Thermal solutions for LGA 4189 systems were developed by cooling specialists like Noctua, Cooler Master, Arctic Cooling, and data center cooling integrators including Schneider Electric and Vertiv. Heatsink mounting and cold-plate interfaces were coordinated with server OEM mechanical designs from HPE, Dell EMC, Lenovo, and rack vendors such as APC by Schneider Electric. Liquid cooling adoption in deployments operated by Facebook (Meta Platforms), Google, and HPC centers used technologies from Asetek, CoolIT Systems, and custom immersion cooling vendors like Submer and Green Revolution Cooling to manage TDP envelopes consistent with high-core-count Xeon processors. Mechanical spec compliance enabled interchangeability among third-party heat sinks approved by OEM qualification programs.
Adoption tracked uptake in hyperscale clouds (AWS, Azure, Google Cloud), enterprise OEMs (Dell Technologies, HPE), and HPC centers, influencing procurement by systems integrators such as Cray (now part of HPE), Lenovo High Performance Computing, and Penguin Computing.

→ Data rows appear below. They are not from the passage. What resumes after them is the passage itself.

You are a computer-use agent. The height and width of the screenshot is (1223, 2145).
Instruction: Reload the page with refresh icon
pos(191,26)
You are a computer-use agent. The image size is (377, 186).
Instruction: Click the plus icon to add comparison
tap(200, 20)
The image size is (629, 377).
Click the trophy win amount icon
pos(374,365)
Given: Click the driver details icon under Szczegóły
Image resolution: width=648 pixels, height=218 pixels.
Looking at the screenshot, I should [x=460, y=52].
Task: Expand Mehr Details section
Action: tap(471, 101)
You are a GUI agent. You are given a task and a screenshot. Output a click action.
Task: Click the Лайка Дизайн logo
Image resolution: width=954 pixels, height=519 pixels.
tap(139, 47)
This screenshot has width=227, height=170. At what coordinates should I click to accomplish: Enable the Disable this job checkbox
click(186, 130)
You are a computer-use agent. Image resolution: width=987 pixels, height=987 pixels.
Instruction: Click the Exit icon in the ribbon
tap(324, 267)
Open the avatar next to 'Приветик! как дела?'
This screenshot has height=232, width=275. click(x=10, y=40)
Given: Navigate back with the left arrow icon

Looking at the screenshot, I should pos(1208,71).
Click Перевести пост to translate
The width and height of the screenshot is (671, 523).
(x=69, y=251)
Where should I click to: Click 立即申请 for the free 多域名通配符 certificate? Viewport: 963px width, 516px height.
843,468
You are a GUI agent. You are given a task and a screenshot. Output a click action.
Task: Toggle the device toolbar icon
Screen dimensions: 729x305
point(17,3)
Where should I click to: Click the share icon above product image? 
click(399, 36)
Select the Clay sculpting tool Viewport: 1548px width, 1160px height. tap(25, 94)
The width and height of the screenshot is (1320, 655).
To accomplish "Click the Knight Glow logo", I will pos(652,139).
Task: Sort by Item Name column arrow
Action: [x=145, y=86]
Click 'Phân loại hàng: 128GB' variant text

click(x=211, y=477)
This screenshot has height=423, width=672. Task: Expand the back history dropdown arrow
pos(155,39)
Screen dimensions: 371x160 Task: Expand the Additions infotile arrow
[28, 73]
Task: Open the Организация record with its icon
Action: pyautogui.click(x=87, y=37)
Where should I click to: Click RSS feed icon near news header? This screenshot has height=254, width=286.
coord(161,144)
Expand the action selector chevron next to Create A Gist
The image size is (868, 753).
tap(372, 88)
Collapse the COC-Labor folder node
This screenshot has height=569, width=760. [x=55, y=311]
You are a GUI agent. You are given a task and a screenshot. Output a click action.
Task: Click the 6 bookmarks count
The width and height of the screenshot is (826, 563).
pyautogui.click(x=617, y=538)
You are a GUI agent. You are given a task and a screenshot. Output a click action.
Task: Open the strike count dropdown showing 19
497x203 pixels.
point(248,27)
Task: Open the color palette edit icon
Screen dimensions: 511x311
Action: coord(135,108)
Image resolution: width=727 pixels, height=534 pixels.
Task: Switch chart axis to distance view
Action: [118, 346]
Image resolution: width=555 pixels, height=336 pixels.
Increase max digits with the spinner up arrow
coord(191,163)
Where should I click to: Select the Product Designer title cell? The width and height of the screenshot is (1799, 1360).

The socket facilitated migration to accelerated computing with GPUs and FPGAs from NVIDIA, AMD, and Intel FPGA (formerly Altera), affecting software ecosystems including TensorFlow, PyTorch, Apache Hadoop, and Kubernetes orchestration used by companies like Red Hat and Canonical. LGA 4189 enabled vendors to offer denser compute nodes to satisfy demand from enterprises such as Bloomberg L.P. and scientific efforts at CERN and contributed to industry discussions at venues like Intel Developer Forum and Supercomputing Conference (SC).